** Data extracts follows **
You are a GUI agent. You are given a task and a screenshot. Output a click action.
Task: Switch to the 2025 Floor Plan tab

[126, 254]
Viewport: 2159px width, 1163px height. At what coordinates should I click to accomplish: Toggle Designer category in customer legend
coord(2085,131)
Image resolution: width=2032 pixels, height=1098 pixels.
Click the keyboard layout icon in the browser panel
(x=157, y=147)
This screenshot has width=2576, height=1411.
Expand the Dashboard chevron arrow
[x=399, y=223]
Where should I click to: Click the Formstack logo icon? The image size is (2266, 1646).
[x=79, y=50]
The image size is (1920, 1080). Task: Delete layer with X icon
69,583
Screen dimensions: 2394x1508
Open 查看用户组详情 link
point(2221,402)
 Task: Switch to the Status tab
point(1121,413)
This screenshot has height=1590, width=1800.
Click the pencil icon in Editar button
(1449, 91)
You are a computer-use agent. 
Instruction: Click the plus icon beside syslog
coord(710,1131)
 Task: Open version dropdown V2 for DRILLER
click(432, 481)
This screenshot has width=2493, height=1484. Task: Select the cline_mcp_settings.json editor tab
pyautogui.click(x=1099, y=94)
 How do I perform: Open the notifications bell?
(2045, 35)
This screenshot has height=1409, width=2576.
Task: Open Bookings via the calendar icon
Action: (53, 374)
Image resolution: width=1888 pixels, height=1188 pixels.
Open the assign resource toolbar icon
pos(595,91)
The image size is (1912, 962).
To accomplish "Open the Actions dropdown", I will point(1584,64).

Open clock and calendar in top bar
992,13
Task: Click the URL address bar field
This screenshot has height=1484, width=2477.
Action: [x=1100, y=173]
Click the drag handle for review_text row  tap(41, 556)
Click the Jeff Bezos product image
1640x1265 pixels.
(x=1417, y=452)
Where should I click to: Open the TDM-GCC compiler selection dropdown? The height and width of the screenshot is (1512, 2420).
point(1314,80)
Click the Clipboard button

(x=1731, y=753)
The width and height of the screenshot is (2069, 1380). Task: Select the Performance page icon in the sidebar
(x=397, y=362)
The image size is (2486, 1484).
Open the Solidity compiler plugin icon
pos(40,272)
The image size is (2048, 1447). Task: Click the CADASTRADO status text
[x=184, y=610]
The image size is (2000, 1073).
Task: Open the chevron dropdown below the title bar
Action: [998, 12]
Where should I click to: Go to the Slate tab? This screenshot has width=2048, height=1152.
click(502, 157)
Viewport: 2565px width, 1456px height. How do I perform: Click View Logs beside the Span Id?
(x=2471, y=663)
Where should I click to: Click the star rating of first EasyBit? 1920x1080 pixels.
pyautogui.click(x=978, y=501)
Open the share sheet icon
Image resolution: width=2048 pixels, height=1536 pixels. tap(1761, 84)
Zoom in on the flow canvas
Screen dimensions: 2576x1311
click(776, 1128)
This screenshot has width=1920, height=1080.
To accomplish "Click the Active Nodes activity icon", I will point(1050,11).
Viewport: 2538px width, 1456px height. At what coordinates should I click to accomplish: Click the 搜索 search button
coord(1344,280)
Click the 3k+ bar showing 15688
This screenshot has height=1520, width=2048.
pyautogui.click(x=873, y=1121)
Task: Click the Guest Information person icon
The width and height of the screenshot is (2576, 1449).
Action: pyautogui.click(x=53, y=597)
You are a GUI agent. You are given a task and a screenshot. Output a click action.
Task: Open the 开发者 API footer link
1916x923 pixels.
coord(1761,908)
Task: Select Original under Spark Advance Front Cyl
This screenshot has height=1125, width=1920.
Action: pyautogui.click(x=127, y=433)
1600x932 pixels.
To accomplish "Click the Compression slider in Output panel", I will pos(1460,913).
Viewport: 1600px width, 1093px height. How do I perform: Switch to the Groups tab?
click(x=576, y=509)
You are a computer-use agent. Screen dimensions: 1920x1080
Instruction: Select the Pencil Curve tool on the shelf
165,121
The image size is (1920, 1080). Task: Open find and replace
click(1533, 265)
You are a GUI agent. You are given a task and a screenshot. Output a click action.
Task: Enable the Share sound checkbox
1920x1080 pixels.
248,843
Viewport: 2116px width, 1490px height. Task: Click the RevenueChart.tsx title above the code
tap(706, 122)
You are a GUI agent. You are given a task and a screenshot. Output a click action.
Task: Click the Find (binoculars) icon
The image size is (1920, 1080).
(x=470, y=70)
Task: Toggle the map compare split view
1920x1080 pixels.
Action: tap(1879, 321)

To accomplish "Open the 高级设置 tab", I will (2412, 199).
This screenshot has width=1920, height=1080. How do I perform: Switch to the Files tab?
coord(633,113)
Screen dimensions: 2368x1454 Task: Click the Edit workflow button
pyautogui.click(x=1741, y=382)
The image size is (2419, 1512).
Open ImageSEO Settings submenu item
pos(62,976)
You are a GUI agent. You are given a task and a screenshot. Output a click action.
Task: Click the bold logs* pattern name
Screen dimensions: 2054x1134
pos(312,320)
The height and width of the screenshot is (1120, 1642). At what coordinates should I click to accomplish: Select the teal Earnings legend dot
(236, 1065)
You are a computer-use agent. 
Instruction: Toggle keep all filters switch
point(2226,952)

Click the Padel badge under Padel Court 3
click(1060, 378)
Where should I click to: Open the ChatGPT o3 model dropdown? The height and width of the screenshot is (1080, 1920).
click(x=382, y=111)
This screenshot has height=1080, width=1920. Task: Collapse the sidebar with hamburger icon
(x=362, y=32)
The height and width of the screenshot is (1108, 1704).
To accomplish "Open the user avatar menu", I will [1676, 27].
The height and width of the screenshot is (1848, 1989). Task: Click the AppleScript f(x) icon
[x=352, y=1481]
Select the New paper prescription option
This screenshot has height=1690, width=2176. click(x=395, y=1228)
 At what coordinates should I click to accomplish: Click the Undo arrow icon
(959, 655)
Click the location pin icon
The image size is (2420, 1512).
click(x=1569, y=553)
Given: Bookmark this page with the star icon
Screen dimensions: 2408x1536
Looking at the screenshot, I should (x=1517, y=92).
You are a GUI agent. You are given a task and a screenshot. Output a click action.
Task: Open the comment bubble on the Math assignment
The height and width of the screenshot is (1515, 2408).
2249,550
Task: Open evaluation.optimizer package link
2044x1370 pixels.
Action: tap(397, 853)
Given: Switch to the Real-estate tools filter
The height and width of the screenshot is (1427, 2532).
** End of Data extracts **
◆ **Directions for this task**:
Restate, word for word, the final stretch of the entries above: the line containing "Instruction: Toggle keep all filters switch" and every line after it, up to and including the last.

◆ **Written response**:
Instruction: Toggle keep all filters switch
point(2226,952)

Click the Padel badge under Padel Court 3
click(1060, 378)
Where should I click to: Open the ChatGPT o3 model dropdown? The height and width of the screenshot is (1080, 1920).
click(x=382, y=111)
This screenshot has height=1080, width=1920. Task: Collapse the sidebar with hamburger icon
(x=362, y=32)
The height and width of the screenshot is (1108, 1704).
To accomplish "Open the user avatar menu", I will [1676, 27].
The height and width of the screenshot is (1848, 1989). Task: Click the AppleScript f(x) icon
[x=352, y=1481]
Select the New paper prescription option
This screenshot has height=1690, width=2176. click(x=395, y=1228)
 At what coordinates should I click to accomplish: Click the Undo arrow icon
(959, 655)
Click the location pin icon
The image size is (2420, 1512).
click(x=1569, y=553)
Given: Bookmark this page with the star icon
Screen dimensions: 2408x1536
Looking at the screenshot, I should (x=1517, y=92).
You are a GUI agent. You are given a task and a screenshot. Output a click action.
Task: Open the comment bubble on the Math assignment
The height and width of the screenshot is (1515, 2408).
2249,550
Task: Open evaluation.optimizer package link
2044x1370 pixels.
Action: tap(397, 853)
Given: Switch to the Real-estate tools filter
The height and width of the screenshot is (1427, 2532).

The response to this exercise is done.